As análises de Quine são responsáveis pelo que se chama “tese da indeterminação”. Trata-se de um ponto de vista particularmente associado com a aplicação de perspectivas sociológicas às ciências naturais. Segundo essa tese, existiriam, em princípio, duas ou mais teorias que poderiam ser aplicadas mais ou menos adequadamente aos fatos observados. A escolha de determinada teoria poderia ser explicada com base em fatores sociológicos como, por exemplo, os interesses de um grupo em particular. Podemos aplicar esse pensamento à controvérsia entre o criacionismo e o evolucionismo para explicar a origem da vida, e afirmar que a escolha, tanto dos argumentos teológicos quanto científicos, não pode ser feita apenas com base na racionalidade humana.
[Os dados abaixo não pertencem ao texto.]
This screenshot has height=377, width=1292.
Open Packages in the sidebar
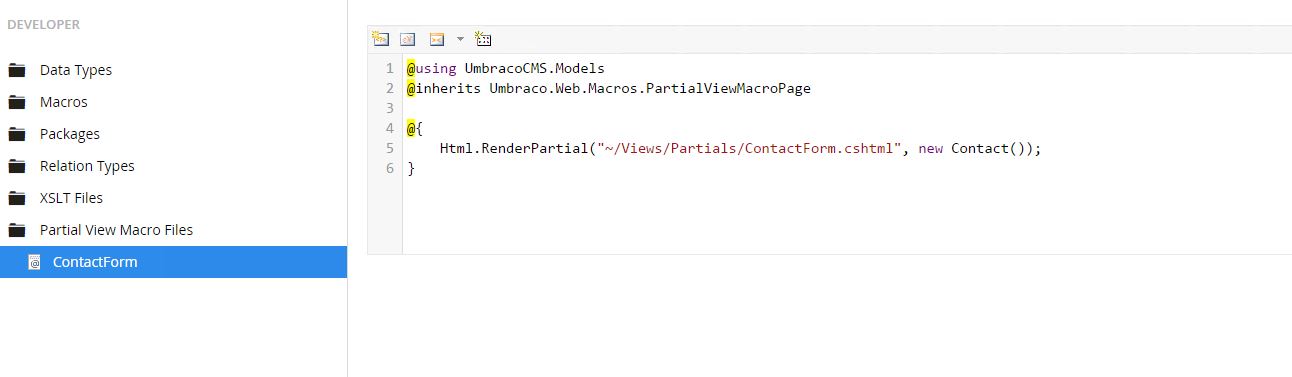pyautogui.click(x=70, y=134)
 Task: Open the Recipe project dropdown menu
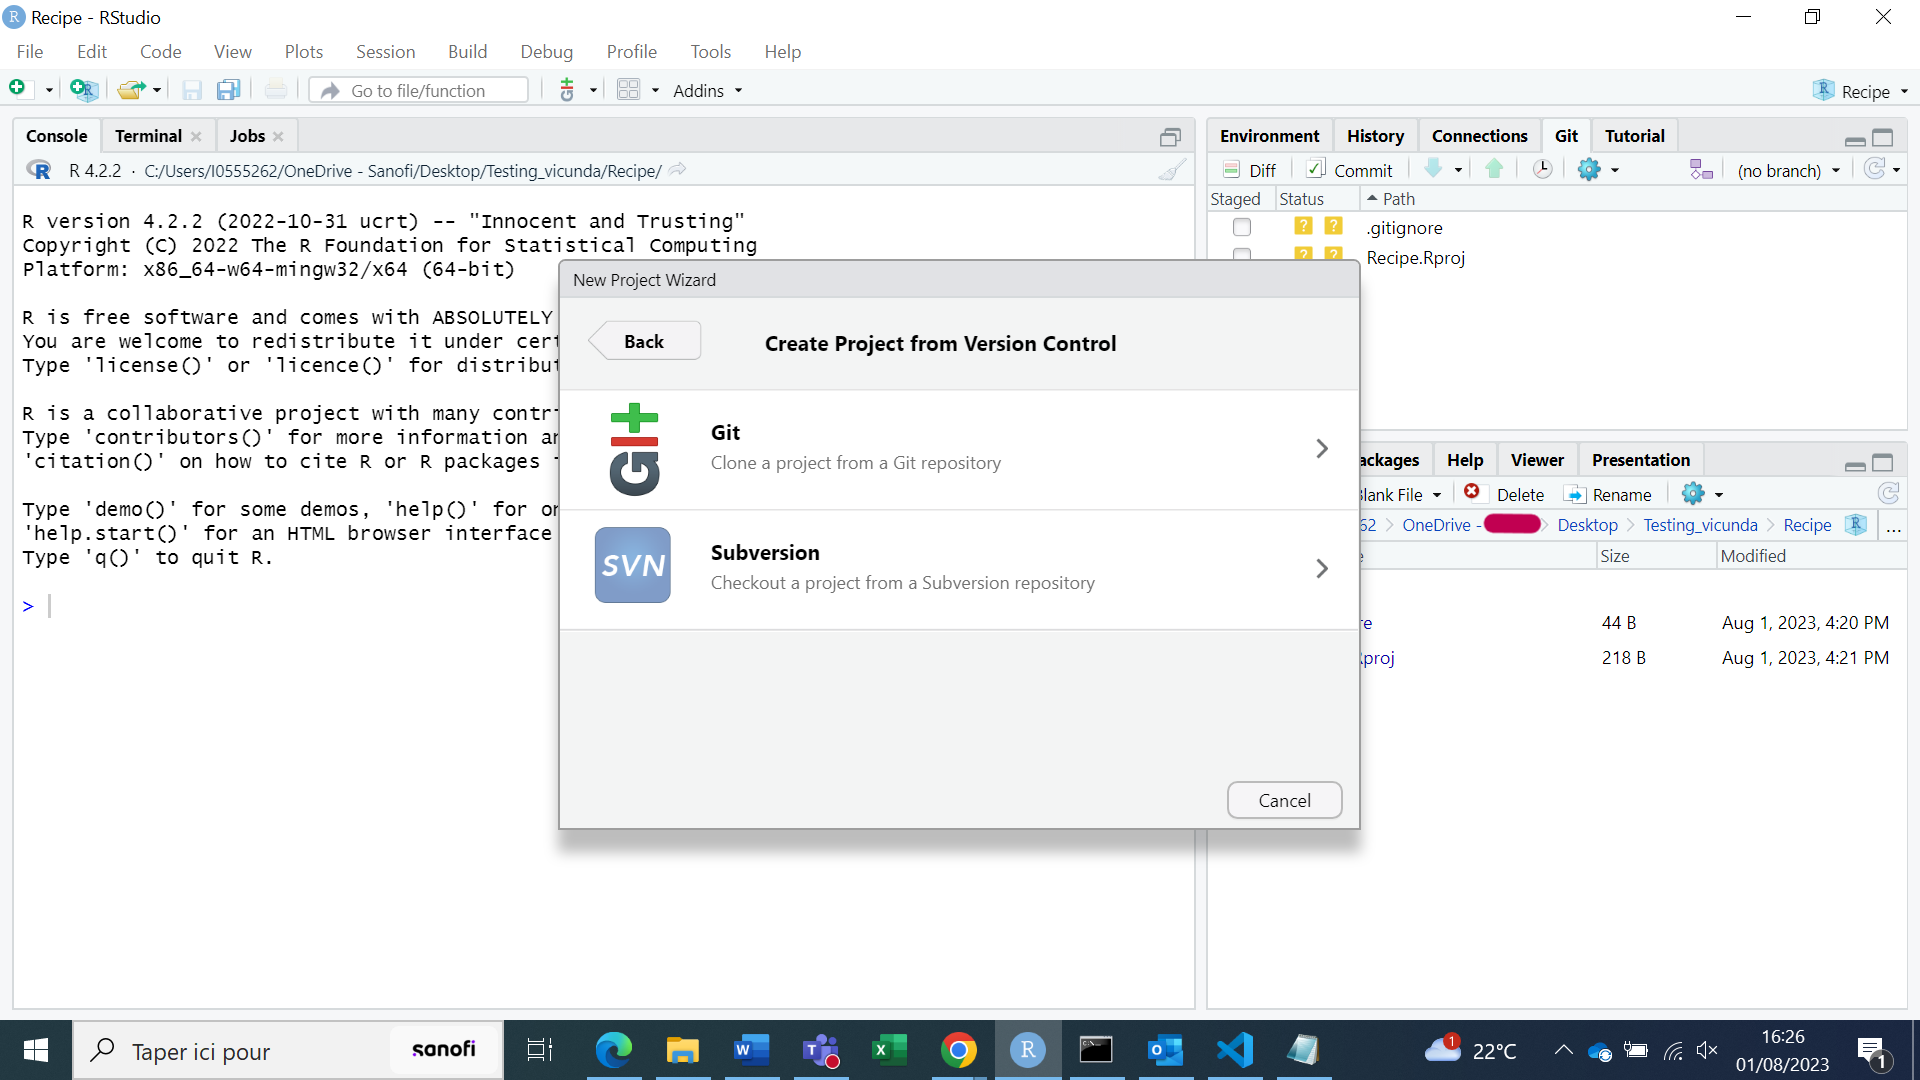(x=1861, y=91)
Por isso, temos que considerar os aspectos sociais e econômicos que serviram de pano de fundo para esta controvérsia.

 
OLHANDO UM POUCO MAIS PARA A HISTÓRIA

Por que um governo, como o brasileiro, destina recursos para a pesquisa de microrganismos que realizam fermentação alcoólica? O imediato aproveitamento desses microrganismos para a produção de álcool, economizando divisas com combustível importado, seria uma boa explicação. No entanto, se o micróbio não tiver aplicação econômica imediata, pode parecer que a pesquisa não tem vínculo algum com interesses que permeiam a sociedade; seu único objetivo seria o de ampliar os horizontes do conhecimento humano. Para ilustrar o que acabamos de dizer, tomemos como exemplo um caso ocorrido no século 19 e que foi objeto de consideração por Bizzo.

 
Louis Pasteur
Na mesma época em que Pasteur apresentava seus resultados sobre a geração espontânea na França, na Inglaterra começavam os estudos de um microrganismo que se originaria por geração espontânea a partir do lodo oceânico. Por qual razão aquele país destinava recursos para o estudo desse misterioso microrganismo? Não existiam razões econômicas diretas que justificassem essa iniciativa, pelo menos nos mesmos moldes dos micróbios fermentadores da atualidade. Seria apenas para ampliar os horizontes do conhecimento humano? Na tentativa de reaproximar a Ciência e a História, Bizzo procura compreender esse fato dentro do contexto histórico e social em que ocorreu.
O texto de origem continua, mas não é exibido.